If extracting the seed from a Trezor were as simple as a malicious firmware update I'm fairly certain we'd know at that point. Otherwise researchers wouldn't have to rely on side channel attacks [1] or forcing RAM dumps by physically glitching the hardware [2][3]. [2] also briefly touches on why the seed itself can't be accessed by custom firmware at around the 38:45 mark.
(afaik [2] is still a threat, but [1] has been fixed before public disclosure and [3] seems to have been mitigated by increasing PIN length [4])

[1] https://jochen-hoenicke.de/crypto/trezor-power-analysis/
[2] https://av.tib.eu/media/39203
[3] https://cointelegraph.com/news/trezor-wallets-can-be-hacked-kraken-reveals
[4] https://www.reddit.com/r/Bitcoin/comments/sdx4r6/psa_trezor_doesnt_have_the_oftmentioned_seed/

TL;DR: Trezor we can verify, Ledger we have to trust. And what a misplacement of trust that has been.

[Pmalek]

<Snip>

Let's also not forget that it took a famous hardware hacker three months to discover a vulnerability in a Trezor he had physical access to. And the only reason it worked was because the device used an outdated firmware version that made such a vulnerability possible. That has been patched a long time ago. Trezors remain vulnerable to physical manipulation, but you must know what you are doing. A random thief doesn't. Even if the required hardware for a successful attack isn't expensive, it's not something most people keep in their garage or know how to use. 

[joker_josue]

Serious question: can you upgrade the firmware without unlocking the device?

You have to enter your unlocking PIN the moment you connect your Ledger to your computer to get it to communicate with Ledger Live. I think the firmware gets updated through the Ledger Device Manager, so you have to open that app as well.

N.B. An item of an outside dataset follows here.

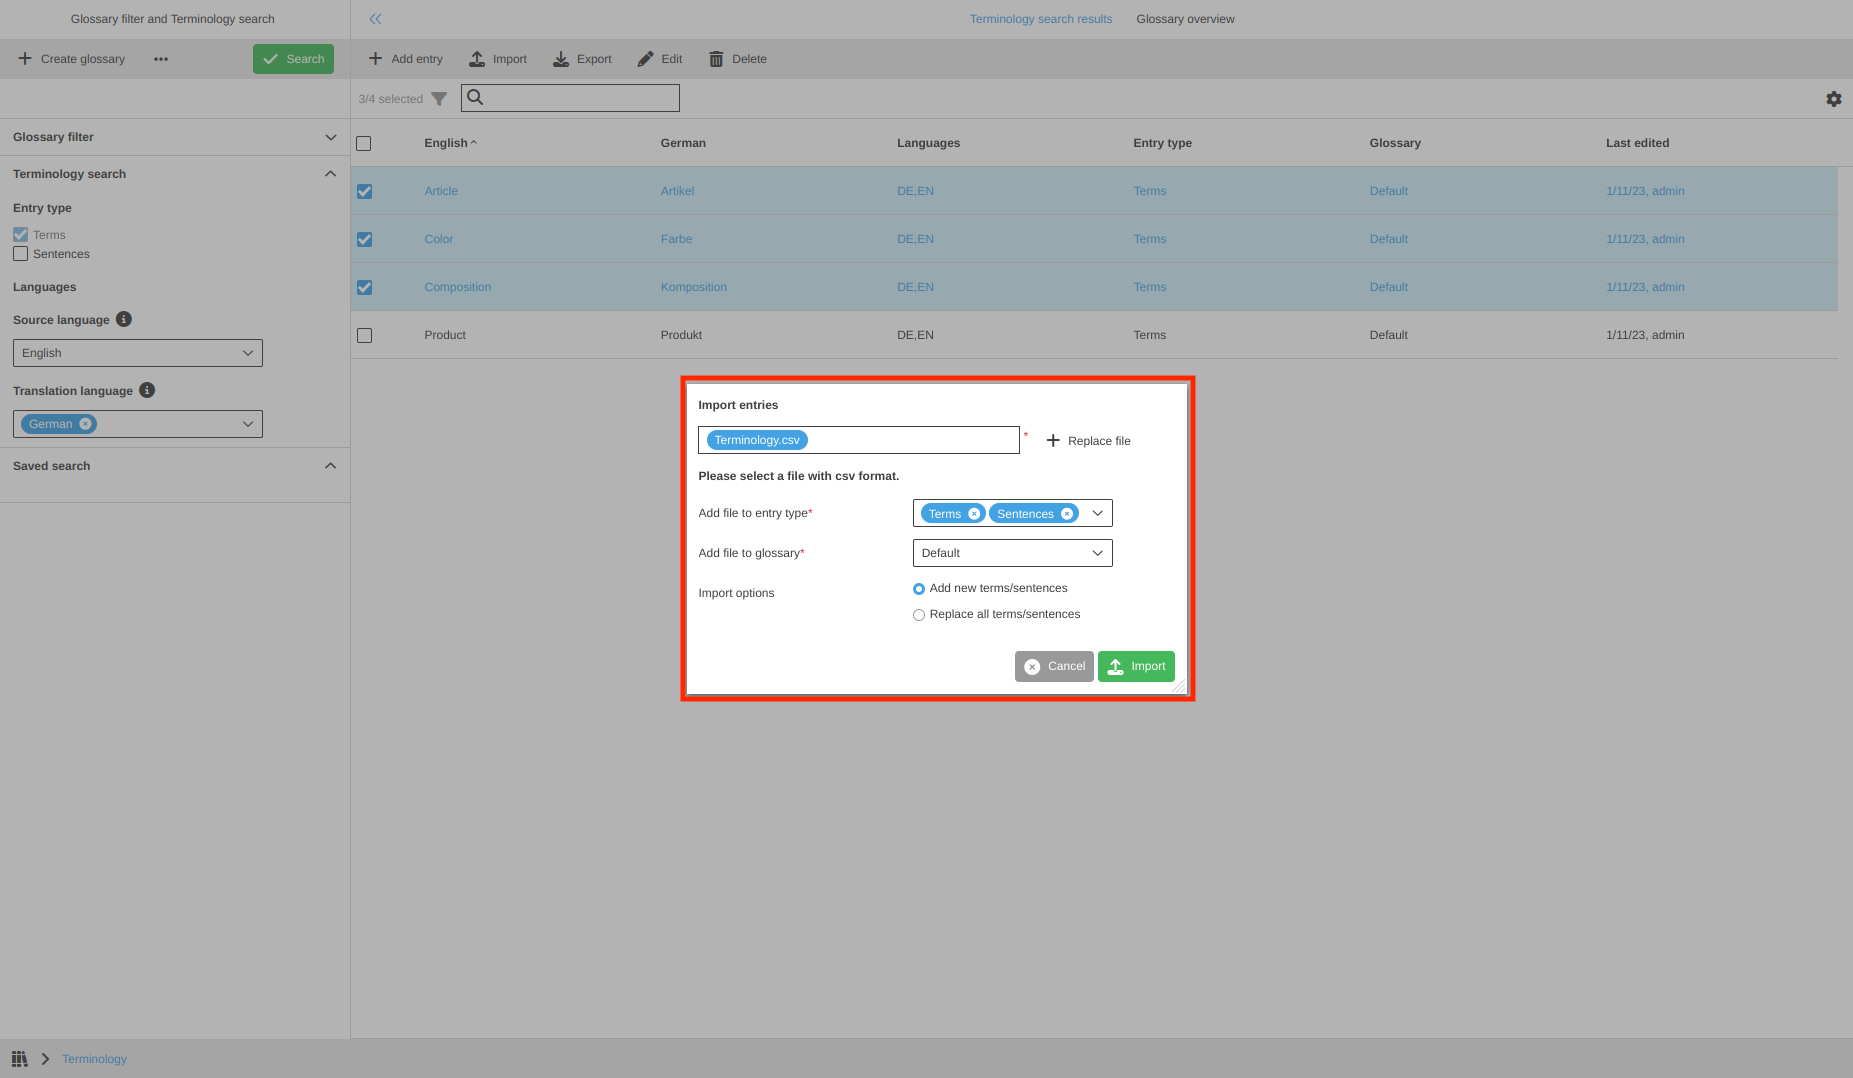This screenshot has height=1078, width=1853.
Task: Click the Source language info icon
Action: (124, 319)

If you never connect Ledger to the Ledger Live program, it will not receive any updates, or it will not even be able to install wallets for other currencies.

I never used Ledger Live, only when it was initial setup for Bitcoin. Otherwise I only work with Electrum. That way, I don't even know if it has updates or not pending in the past. Knowing this, I'm not even going to open Ledger Live on my computer. Alias was even uninstalled.